(Review by Sean Conover)
In the past few years, the teenage-audience film has been a constant genre, and for the most part are either hit-or-miss. Ever since John Hughes hit on the winning formula in the mid-Eighties, studios have tried to emulate the trials-and-tribulations of the teenage years, mixing in relevant comedy and romance where needed. If done well, this genre brings in not only the teenagers it’s portraying, but also the young adult market that has been there and wants to look back and revisit their youth.
However, when is a formulaic teenage romantic comedy not a teenage romantic comedy? When it’s packaged as a Catholic religion-skewering satire, that’s when. With the plot based around a group of teenagers at a Catholic High School, the characters in United Artist’s “Saved!” are not your ‘normal’ teenagers having romance problems and feeling awkward. No, they have to deal with Jesus every day, too.

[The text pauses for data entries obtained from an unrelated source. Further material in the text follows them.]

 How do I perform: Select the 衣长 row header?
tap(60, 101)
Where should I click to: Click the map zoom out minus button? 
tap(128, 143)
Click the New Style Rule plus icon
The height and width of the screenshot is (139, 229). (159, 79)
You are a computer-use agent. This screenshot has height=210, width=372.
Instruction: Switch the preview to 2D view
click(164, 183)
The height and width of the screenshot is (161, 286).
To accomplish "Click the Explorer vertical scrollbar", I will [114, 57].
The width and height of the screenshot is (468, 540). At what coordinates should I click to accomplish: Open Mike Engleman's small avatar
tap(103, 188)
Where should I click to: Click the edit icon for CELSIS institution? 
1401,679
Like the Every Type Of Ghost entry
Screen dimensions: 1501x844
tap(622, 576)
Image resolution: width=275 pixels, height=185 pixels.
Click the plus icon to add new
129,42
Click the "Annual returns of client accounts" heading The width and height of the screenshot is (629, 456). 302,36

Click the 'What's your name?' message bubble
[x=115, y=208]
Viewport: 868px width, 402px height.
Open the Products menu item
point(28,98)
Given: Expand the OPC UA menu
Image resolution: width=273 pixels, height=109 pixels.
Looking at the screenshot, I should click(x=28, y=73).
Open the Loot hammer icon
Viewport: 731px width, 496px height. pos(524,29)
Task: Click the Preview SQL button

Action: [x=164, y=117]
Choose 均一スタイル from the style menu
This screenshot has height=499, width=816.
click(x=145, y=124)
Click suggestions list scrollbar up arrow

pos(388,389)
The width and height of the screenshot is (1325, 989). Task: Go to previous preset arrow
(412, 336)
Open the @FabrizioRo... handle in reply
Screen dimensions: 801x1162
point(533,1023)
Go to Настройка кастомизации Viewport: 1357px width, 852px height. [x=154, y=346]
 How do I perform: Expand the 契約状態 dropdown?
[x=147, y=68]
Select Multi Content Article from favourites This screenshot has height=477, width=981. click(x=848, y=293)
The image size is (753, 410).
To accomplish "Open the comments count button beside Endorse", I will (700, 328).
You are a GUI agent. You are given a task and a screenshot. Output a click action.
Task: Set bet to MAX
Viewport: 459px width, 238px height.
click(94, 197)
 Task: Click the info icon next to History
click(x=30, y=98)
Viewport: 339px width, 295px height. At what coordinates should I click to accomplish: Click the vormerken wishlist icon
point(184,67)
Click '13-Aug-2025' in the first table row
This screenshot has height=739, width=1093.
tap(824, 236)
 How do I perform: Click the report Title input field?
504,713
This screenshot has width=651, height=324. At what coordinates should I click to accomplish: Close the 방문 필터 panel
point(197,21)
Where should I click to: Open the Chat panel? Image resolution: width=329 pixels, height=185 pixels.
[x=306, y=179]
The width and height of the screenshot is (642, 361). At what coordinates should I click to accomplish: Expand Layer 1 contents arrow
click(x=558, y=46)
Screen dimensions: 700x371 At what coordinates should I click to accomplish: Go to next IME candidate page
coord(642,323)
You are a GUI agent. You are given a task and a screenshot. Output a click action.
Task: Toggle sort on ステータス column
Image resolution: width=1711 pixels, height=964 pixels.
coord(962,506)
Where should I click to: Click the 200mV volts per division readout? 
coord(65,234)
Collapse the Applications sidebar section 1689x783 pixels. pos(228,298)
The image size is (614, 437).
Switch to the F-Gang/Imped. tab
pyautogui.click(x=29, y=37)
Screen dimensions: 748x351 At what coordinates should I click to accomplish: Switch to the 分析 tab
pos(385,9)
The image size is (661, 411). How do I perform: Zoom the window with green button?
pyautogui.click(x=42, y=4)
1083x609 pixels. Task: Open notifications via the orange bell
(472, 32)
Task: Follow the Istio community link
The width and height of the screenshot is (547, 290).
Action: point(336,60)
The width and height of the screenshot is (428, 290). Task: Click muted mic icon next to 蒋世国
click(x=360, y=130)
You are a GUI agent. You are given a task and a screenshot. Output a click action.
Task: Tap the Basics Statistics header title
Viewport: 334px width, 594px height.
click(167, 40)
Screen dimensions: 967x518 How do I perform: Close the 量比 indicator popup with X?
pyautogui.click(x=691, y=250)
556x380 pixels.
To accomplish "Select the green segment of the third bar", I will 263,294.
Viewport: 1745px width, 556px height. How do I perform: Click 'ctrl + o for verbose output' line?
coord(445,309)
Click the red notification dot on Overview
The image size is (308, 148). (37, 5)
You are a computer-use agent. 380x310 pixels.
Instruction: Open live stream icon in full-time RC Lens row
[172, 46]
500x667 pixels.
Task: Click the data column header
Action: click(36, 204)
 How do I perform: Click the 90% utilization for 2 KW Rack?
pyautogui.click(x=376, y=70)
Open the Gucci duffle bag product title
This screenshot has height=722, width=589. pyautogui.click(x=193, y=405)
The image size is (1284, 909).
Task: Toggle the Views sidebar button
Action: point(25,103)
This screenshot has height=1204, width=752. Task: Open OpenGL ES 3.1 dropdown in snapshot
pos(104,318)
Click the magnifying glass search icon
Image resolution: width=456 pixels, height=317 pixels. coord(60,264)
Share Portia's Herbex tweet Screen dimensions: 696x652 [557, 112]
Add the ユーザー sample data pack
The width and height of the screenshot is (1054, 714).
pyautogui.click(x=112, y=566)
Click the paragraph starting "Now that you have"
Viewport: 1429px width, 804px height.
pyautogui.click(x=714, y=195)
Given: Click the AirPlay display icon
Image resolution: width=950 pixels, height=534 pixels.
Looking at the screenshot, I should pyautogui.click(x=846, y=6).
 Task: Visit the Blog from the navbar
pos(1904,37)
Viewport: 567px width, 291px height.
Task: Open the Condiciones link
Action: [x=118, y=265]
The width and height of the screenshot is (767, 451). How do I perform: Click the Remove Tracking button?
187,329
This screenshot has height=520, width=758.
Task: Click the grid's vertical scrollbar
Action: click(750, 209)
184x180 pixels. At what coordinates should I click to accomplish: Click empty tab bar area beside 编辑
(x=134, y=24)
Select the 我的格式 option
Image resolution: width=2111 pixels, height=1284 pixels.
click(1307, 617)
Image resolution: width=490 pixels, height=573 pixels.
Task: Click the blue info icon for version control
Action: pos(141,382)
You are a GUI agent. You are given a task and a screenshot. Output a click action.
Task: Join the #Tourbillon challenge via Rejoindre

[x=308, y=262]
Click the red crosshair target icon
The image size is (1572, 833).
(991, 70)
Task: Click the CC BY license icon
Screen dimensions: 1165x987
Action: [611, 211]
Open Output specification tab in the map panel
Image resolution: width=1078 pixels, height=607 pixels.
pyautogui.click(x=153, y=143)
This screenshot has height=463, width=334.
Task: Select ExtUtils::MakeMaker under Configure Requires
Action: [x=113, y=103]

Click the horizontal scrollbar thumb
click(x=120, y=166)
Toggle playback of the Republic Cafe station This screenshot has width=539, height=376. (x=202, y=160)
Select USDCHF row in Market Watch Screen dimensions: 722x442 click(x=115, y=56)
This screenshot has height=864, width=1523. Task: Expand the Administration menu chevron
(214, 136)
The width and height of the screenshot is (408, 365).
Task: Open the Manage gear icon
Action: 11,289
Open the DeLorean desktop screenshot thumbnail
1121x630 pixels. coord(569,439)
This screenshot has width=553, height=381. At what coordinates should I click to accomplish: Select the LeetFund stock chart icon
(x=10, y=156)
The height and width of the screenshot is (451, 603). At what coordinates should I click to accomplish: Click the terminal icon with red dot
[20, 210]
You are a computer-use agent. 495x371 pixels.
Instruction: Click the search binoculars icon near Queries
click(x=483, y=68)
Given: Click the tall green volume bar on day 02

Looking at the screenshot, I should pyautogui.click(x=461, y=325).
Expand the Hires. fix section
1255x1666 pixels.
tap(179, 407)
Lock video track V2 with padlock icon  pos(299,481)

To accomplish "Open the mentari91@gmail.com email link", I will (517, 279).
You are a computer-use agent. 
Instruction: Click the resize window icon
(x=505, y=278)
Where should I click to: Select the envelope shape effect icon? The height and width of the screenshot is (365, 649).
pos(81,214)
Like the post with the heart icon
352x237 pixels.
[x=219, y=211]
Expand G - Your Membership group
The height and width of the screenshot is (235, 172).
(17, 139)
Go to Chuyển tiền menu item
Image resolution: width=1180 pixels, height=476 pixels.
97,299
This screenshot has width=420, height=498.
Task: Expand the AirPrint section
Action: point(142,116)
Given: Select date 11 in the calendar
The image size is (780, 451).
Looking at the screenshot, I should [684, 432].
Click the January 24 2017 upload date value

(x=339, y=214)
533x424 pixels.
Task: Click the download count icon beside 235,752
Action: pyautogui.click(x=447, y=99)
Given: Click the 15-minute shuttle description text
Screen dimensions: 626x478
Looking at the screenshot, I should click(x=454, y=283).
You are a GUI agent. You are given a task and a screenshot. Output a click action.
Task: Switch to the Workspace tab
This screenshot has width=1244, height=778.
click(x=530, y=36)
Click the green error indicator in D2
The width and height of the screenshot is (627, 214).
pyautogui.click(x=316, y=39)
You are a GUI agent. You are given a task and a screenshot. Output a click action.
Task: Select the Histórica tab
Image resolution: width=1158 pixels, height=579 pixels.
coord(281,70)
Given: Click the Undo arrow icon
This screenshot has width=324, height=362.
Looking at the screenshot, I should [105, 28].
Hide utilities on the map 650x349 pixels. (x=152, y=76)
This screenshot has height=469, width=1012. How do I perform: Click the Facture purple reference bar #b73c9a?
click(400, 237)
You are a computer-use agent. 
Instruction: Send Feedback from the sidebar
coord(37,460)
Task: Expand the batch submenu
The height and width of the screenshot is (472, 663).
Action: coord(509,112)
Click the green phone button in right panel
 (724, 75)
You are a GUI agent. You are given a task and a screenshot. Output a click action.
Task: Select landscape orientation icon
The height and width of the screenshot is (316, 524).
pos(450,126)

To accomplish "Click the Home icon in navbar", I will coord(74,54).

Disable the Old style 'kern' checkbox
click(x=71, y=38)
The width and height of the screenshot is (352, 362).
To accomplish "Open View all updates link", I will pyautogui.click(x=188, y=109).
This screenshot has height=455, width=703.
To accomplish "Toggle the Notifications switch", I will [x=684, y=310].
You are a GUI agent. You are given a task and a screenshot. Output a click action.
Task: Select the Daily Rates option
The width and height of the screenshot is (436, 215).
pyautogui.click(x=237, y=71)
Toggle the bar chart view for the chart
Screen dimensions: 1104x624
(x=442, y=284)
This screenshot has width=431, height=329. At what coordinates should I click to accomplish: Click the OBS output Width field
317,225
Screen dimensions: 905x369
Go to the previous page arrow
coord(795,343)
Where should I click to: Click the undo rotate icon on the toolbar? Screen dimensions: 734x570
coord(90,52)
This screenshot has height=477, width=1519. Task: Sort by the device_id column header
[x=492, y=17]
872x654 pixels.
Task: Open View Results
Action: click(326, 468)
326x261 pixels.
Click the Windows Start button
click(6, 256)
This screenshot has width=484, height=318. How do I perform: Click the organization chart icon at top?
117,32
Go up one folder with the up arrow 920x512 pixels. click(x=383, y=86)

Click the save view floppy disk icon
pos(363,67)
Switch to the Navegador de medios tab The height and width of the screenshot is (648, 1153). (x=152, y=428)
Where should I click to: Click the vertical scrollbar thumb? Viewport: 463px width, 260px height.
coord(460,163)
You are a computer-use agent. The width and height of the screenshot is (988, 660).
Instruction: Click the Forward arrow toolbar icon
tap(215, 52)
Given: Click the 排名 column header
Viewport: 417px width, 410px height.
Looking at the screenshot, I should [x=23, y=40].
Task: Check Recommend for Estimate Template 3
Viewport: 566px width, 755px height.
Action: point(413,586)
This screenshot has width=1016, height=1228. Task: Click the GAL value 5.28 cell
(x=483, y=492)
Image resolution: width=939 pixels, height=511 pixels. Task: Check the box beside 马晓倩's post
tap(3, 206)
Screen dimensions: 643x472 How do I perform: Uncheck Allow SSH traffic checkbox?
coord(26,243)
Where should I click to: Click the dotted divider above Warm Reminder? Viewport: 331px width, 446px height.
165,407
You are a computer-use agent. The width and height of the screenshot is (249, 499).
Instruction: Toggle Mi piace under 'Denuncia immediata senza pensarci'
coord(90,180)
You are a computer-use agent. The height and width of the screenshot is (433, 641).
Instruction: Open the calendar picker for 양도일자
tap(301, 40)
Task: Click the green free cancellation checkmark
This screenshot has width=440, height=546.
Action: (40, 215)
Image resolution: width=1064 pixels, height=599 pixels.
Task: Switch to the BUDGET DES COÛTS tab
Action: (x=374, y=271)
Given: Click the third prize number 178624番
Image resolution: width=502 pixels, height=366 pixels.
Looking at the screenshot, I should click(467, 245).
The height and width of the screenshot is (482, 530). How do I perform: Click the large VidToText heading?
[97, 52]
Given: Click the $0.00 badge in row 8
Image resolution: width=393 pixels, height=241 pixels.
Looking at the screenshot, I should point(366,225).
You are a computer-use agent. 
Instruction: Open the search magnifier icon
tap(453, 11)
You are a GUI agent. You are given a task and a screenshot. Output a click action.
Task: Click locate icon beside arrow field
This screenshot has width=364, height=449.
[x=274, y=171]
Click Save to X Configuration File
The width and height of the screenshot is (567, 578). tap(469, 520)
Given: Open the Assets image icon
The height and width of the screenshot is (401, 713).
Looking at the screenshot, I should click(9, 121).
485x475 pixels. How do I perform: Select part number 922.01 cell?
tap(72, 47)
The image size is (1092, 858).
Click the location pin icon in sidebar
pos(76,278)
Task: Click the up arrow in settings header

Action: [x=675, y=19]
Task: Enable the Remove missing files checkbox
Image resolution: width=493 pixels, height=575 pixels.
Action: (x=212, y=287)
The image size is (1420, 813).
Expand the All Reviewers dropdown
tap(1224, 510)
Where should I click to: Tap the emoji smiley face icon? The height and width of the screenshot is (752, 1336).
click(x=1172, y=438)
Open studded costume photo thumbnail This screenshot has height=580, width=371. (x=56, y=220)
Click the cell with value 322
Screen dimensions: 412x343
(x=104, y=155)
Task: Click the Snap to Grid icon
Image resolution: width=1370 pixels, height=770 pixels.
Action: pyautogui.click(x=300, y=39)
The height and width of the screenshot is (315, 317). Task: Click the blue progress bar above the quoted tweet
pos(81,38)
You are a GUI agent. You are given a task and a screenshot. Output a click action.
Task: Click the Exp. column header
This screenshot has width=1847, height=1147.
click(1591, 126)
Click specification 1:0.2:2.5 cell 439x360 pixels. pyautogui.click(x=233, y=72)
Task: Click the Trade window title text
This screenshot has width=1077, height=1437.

The story centers on the “Christian Jewels,” the popular girl clique, and their Senior Year at American Eagle Christian High School. When Mary (Jena Malone) finds out that her boyfriend is gay, she receives a vision that tells her that she needs to help him get through his “affliction,” and ends up pregnant with his baby in the process. Confused as to why Jesus would mislead her like that, Mary hides her shameful secret and starts to question her religion. As the year wears on, she rebels and starts hanging out with Cassandra, the schools rebel and only Jew, and Cassandra’s wheel chair-bound boyfriend Roland (Macaulay Culkin). To make matters worse, Roland’s sister is Hillary Faye (Mandy Moore), the spoiled leader of the Jewels, who sees Mary’s rebellion as less than righteous and tries to save her.
The heart of the film is Jena Malone’s Mary, as she struggles to understand what’s happened to her life as she goes through senior year of high school and about to become an unwed mother. Questioning her faith and coming to the understanding that her religion is not a weapon (right after Hillary throws the bible at her) are intertwined with her feelings about a new boy at school make the discourse fun to watch, and a bit heart wrenching. Moore plays Hillary as the overboard-religious nut so well that hopefully she keeps on this track in future roles. As for Culkin, let’s just say he plays the understated “differently-abled” role well, and is back to the doe-eyed cute kid role that he needs to adhere to.
The film succeeds in the way that it pokes fun at the aspect of religion in our lives, from the overly zealous Hillary to the faith-questioning Mary, and everyone in between. Making fun of religion can be a tricky process, sometimes going too far, or sometimes not going far enough, but “Saved!” hits it right in the funny bone; throwing teenage angst in the mix sweetens the concoction. What makes the film endearing is that underneath it all, we’re all the same, no matter what your beliefs are. While the ending is a bit of an all-too-convenient wrap-up that nicely ties all loose ends together, it still seems to work. Hallelujah!